Within days of the European Commission suggesting it might cut food production in order to protect the environment and take action against climate change, the United States Department of Agriculture released a shock crop estimate, cutting expected maize yields by 4%
While discussions continued across Europe on agricultural policy reform, global grain traders were scrambling to secure food supplies, scared by the prospect of maize stocks sinking to a 14-year low in the US, the world’s biggest supplier of this important food grain.
Futures markets reflected the gravity of the reduced crop forecast in the US, by boosting the maize price by the biggest daily increase since 1973, sparking worldwide fears of a repeat of the food crisis which occurred in 2007-08.
Global food security worries have risen since the failure of the Russian grain crop. Nevertheless, cutting food production is one of three options being considered by the EU, the world’s largest food exporter.
It is traditional that the European Commission leaks a near-final version of its Common Agricultural Policy reform proposals, and it appeared last week, triggering debate on the final version expected in mid-November.
The commission said three broad reform options merited consideration. The third leaked proposal responds to more radical reform demands, by advocating a move away from farmer income and food market support, and focusing entirely on environment and climate objectives.
The commission said this option offers the advantage of a clear policy focus, but would significantly reduce EU food production, and the number of and the income of farmers, and cause some land abandonment.
It will certainly, as intended, get the EU Council of Agriculture ministers talking, and the MEPs and other EU institutions who will decide the final policy over the next year.
But policy makers will have to listen to other voices rather than choose from the Commission’s tempting menu of three options (the other options could be summed up as leaving the CAP alone except for a little tweaking, or major overhaul to make the CAP more sustainable and better balanced and a better fit for scarce EU funding).
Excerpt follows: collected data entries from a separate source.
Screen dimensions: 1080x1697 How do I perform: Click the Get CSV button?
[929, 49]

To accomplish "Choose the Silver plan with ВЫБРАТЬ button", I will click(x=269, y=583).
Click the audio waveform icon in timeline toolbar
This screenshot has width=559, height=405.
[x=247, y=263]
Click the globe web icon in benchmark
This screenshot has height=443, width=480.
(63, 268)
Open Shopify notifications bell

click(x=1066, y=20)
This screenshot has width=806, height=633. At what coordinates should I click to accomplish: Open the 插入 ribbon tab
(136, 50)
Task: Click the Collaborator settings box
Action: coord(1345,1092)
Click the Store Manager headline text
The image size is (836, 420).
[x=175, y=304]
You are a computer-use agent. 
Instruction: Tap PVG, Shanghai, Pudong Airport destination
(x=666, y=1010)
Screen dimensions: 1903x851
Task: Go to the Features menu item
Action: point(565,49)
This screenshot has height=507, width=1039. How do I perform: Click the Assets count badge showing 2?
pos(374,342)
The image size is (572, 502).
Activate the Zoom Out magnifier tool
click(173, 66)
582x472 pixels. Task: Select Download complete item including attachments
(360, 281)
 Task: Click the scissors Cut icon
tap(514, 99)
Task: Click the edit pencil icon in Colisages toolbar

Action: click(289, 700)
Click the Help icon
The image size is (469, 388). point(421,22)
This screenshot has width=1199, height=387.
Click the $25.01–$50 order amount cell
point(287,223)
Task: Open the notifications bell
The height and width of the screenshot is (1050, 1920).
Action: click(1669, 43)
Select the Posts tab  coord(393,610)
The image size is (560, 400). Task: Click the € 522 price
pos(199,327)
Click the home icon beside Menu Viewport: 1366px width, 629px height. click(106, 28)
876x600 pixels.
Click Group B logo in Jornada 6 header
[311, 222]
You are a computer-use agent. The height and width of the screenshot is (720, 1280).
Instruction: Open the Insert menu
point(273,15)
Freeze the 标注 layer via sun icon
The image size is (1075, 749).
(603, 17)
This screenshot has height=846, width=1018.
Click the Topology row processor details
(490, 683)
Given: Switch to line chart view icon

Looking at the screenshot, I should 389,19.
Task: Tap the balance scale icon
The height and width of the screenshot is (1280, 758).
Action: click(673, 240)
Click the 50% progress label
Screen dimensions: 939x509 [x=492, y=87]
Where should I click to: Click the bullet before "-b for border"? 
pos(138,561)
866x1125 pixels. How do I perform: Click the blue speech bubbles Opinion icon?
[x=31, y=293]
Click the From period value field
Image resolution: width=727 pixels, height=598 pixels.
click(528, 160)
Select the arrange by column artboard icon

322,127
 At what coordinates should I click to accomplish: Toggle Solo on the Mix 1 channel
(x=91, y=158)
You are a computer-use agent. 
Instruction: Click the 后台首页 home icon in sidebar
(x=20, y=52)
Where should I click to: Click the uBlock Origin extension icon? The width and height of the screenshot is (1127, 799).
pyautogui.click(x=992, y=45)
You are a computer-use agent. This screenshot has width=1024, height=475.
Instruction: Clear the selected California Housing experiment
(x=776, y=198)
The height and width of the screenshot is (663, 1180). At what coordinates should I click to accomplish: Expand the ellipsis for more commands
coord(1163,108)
Other voices include UN Food and Agriculture Organisation senior grain economist Abdolreza Abbassian, who said this week that anything other than a record crop is now a global problem, because of the need to meet rising food, livestock and ethanol fuel demand. “We need a record crop every year. If not, we are in trouble,” he said.
He would hardly agree with EU moves to cut food production.
Hopefully, policy makers will keep an eye on the latest Global Hunger Index, the statistical tool measuring progress and failures in the global fight against hunger. Last week, it showed the number of hungry people growing to more than a billion last year, and 29 countries with “extremely alarming” or “alarming” levels of hunger.
Nevertheless, there is a strong lobby in the EU less interested in producing food and more interested in agriculture making a bigger effort in line with the ambitious EU energy and climate agenda? Maybe it can be left up to the US instead to cut back their ethanol industry, which consumes more than a third of the US maize crop (unfortunately, it is more likely Washington will go for an increase in the amount of ethanol to be blended into gasoline, from 10% to as much as 15%, creating extra demand for maize). Of course, the Americans believe advances in genetic modification will meet the growth in demand. That is not yet an option in the EU, unless serious hunger reaches Europe. We can only hope that the 27 member states make the right decisions on agriculture.